結局誰も、キミには勝てない

CHOPI

結局誰も、キミには勝てない

 この時期は日が長いせいで、なかなか時間感覚が鈍る。そのせいで今日も懲りずにやってしまった。『早く、早く』と焦燥感に駆られながら、必死に家路を足早に歩く。そんな時に前からやってきた、この時期だけ聞ける風物詩の音。


 カラン、コロン、カラン、コロン――……


 目に入った、その人の涼しげな姿。あまりに奇麗だったんで、一瞬立ち止まって、ほぼ無意識にその姿を目で追ってしまった。深い紺色を彩る白い花。しっかり固められた赤い帯。腕から下げている巾着バッグ。その反対の手で、パタパタと団扇で顔を仰ぎながら、自分が今来た道を進んでいった。


 ……やばい、見惚れている場合じゃない!


 我に返って目線を前に戻して、今度は少し駆け足で家路を急ぐ。もう慣れた、とはいえ、革靴ではやはり走りにくい。家に向かって進めば進むほど、すれ違う人の数も増えてきた。あぁ、早くしないと! 


 チリーン、チリリーン――……


 どこの家だろう。耳に懐かしい、涼しげなガラス音が聞こえる。噴き出している汗もそのままに、生ぬるい風を受けながら小走りで走り続ける。しっとりと汗ばむスーツ、シャツが張り付いて気持ちが悪い。学生の頃ならもっと早く、もっと全力で走れていたのになぁ、なんて。


『はっ、おっせ』

 記憶の中の制服を着た自分が、鼻で嗤った気がした。


「っ、るせ」

 過去の自分を振り切るように、軽く頭を左右に振りながら、一度スピードを緩める。
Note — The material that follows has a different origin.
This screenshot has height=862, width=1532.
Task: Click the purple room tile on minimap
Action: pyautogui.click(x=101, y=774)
小走りから歩きに戻しつつ、上がった息を整える。そこの角を曲がったら、ようやく我が家だ。


「パパ、おそーい!」

 自分が曲がるよりも先に、小さな影が角から顔を出した。自分の腰くらいの位置にある頭がバフンッ!と自分のところへ飛び込んでくる。

「ごめんごめん、これでも急いだんだよ」

「ぶー……」

「パパ、すぐ着替えてくるから。そしたら直ぐに出ようか」

「……うん!」


 その小さな左手を離さないよう優しく繋ぐ。一度家に入って『ただいまー』と声をかける。当たり前のように奥から『おかえりー』が返ってきて、繋いだ右手の先からも、ソプラノ音が『おかえりなさーい!』と返してくれる。そのソプラノ音が嬉しくて、自分の横に目線を送る。


「おぉ! その甚平、かわいいなー」

 深い青色に咲く、空の花々。色とりどりなのは子ども用、だからなのか。『えへへー』と少し照れて笑うその姿が、いつの日かのキミとどことなく重なる。『親子なんだな』なんて、どこか他人事ひとごとのように思った。
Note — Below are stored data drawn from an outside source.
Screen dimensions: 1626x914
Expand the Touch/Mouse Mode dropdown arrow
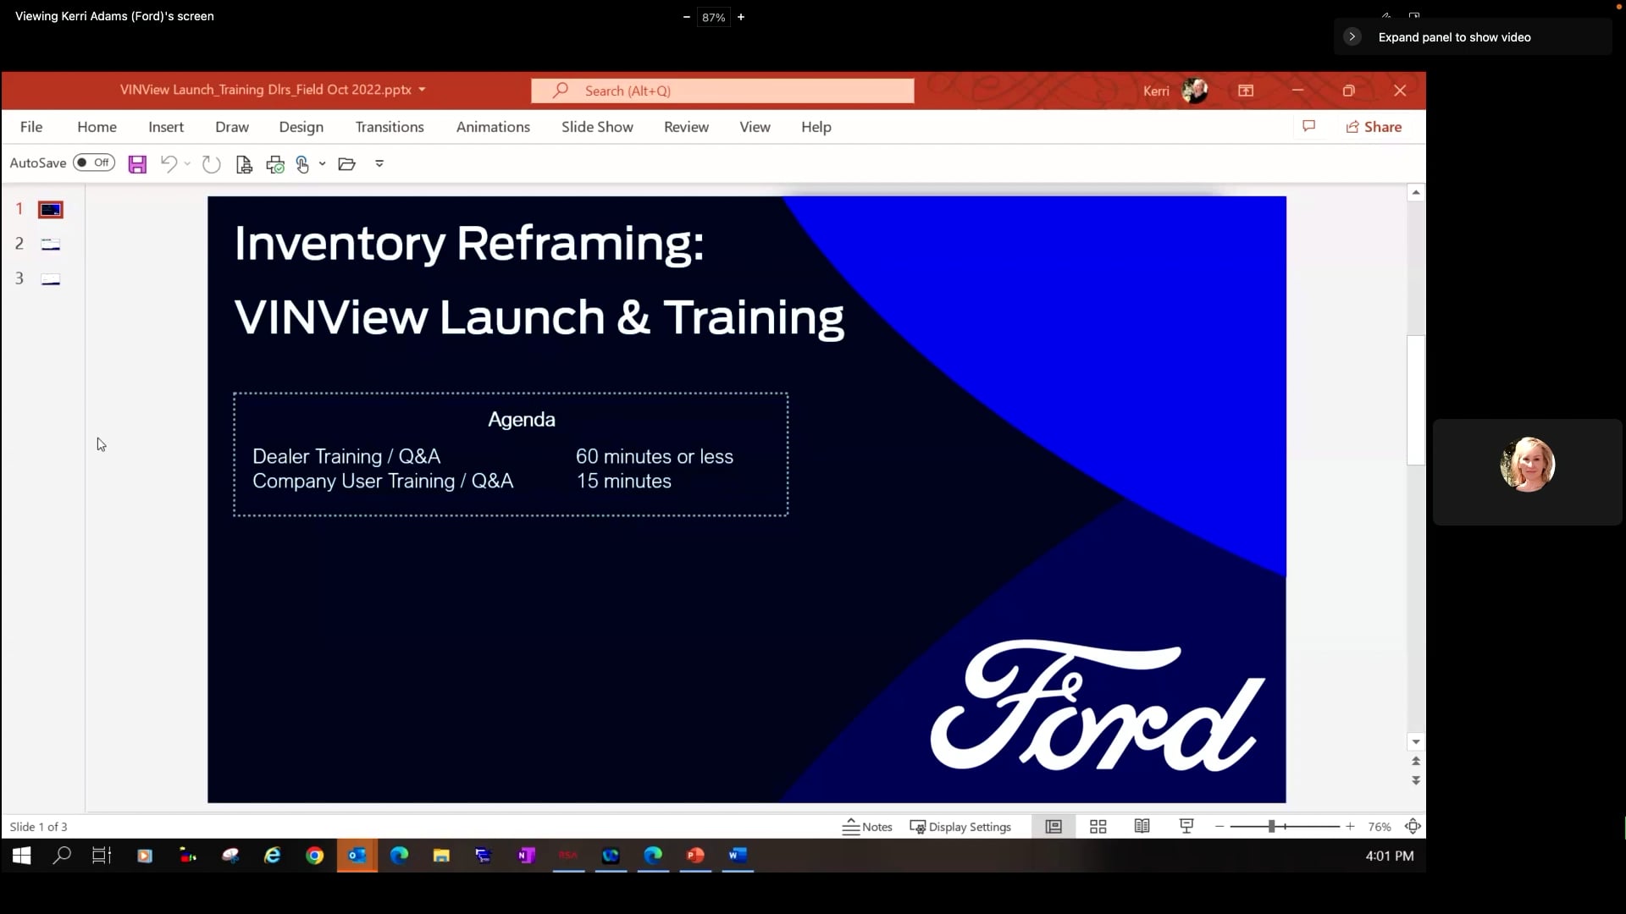323,164
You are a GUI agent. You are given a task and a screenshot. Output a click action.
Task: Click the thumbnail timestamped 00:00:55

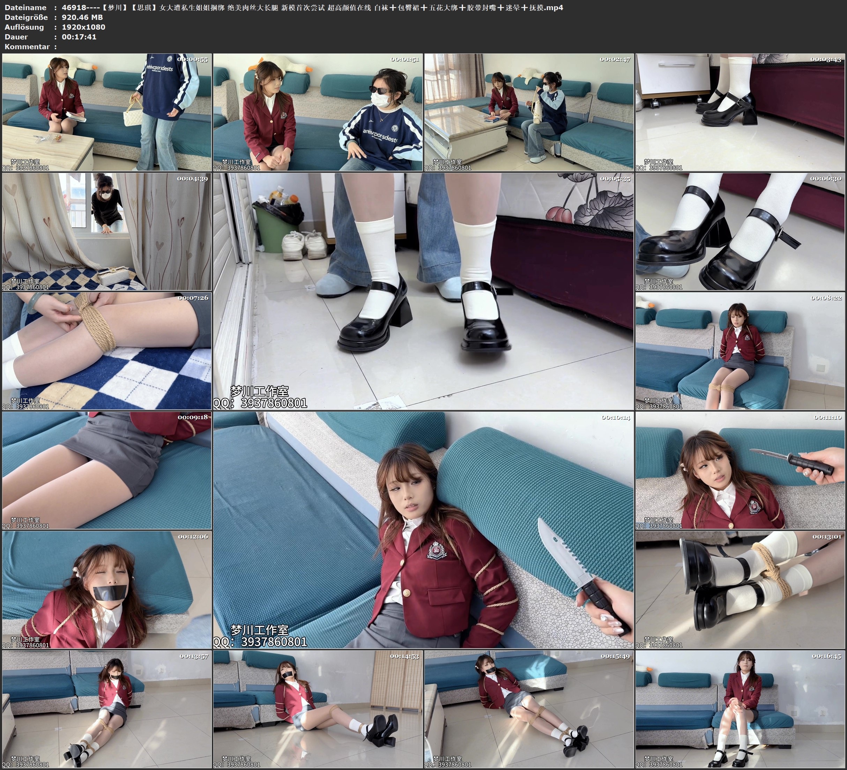tap(107, 112)
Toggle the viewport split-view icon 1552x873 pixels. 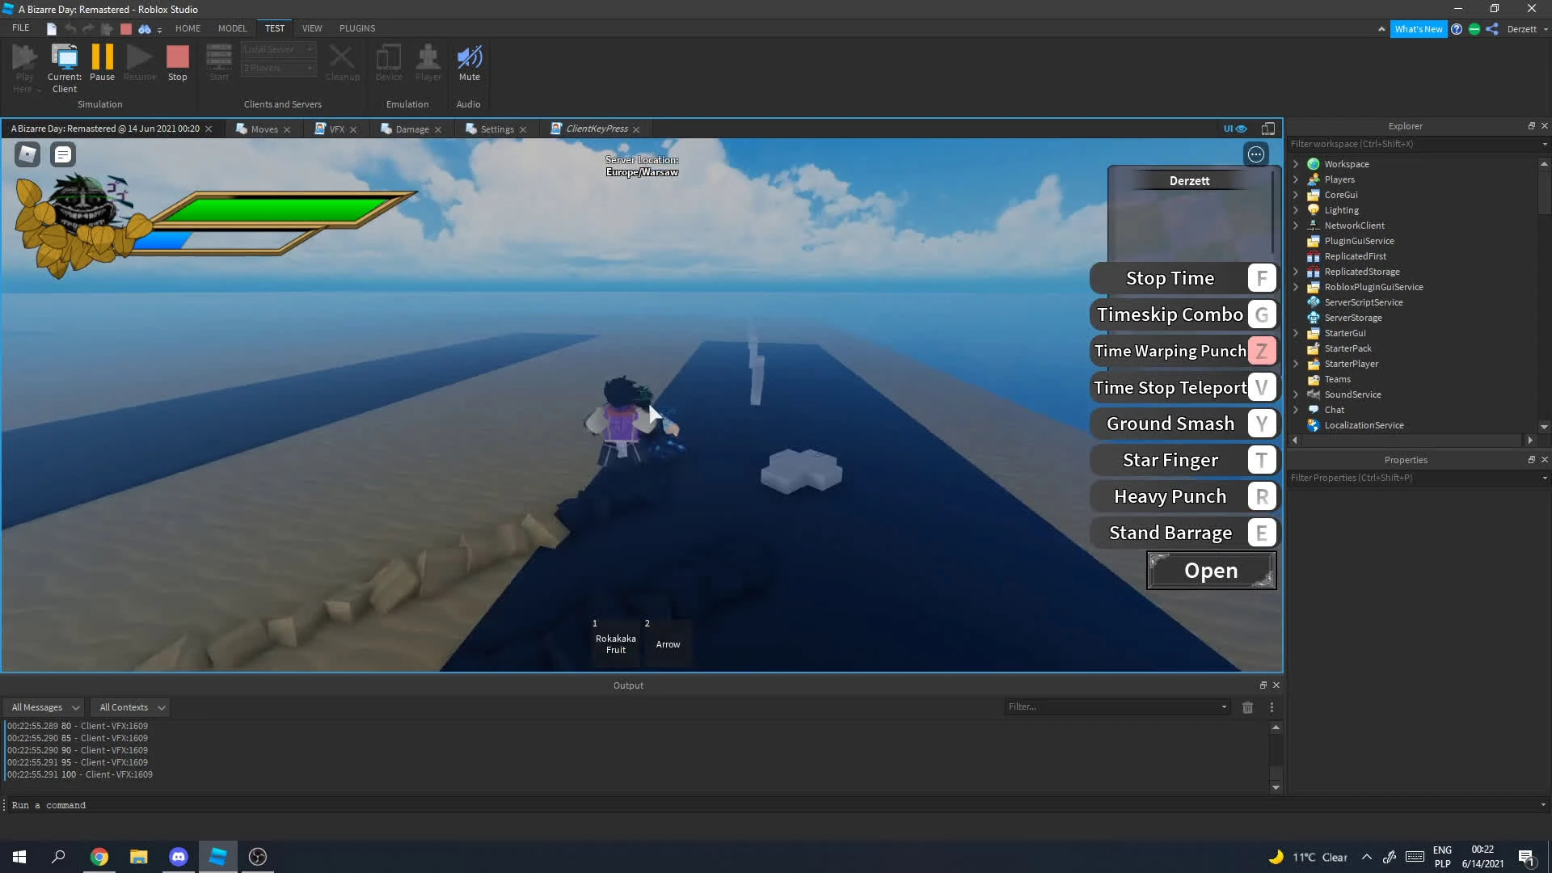tap(1268, 129)
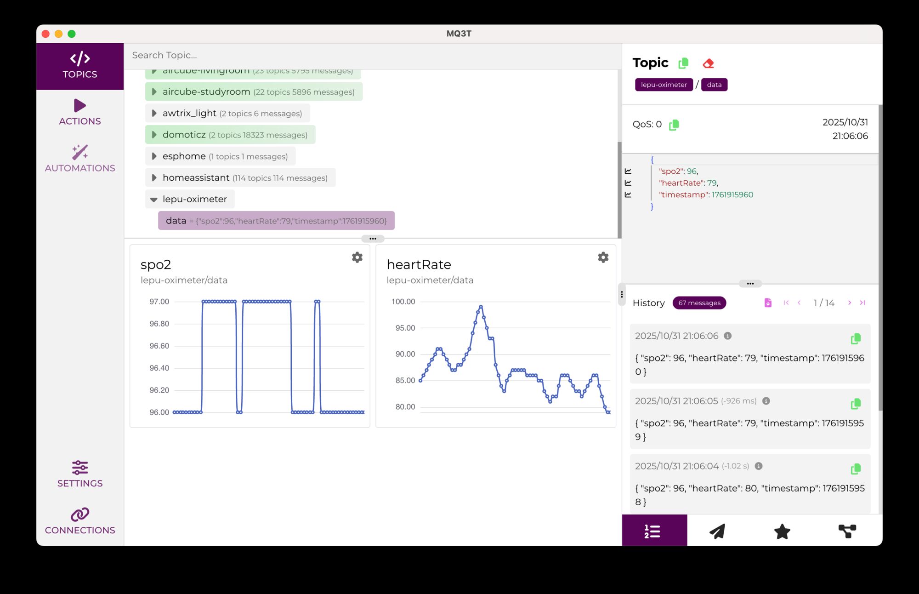Click the green copy topic icon

point(683,63)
 自分も早く着替えないと。そう思って、玄関から奥の部屋へ入る。


 と、そこには。


「私も、年甲斐も無く着てみたんだけど。どうでしょ?」

 白い生地に涼しげにあしらわれている水色のライン。締めている紺色の帯と、パールの帯留めが大人の雰囲気を出している。少し自信あり気に細められた目が、あぁ、今のキミだなぁ、なんて。

「好き」

 ぱちん。鳩が豆鉄砲を食ったよう、なんていうけど、今のキミはまさにそんな顔。

「え、あ、うん? ありがとう?」

 戸惑ったまま、それでも返してくれた返事を背中に、自分の部屋へと急ぐ。残念ながら自分は動きやすさ重視で、ポロシャツとハーフパンツだ。だって、ほら。


「うっし!行きますか!」

 先に玄関を出て、外から中へと声をかければ。

「パパ、肩車して!」

「はいはい」

 小さな体を持ち上げて、肩にひょいっと乗せ、落ちないよう気を付けながら左手で支える。戸締りをしていたのだろう、少し遅れて来たキミに開いた右手を差し出す。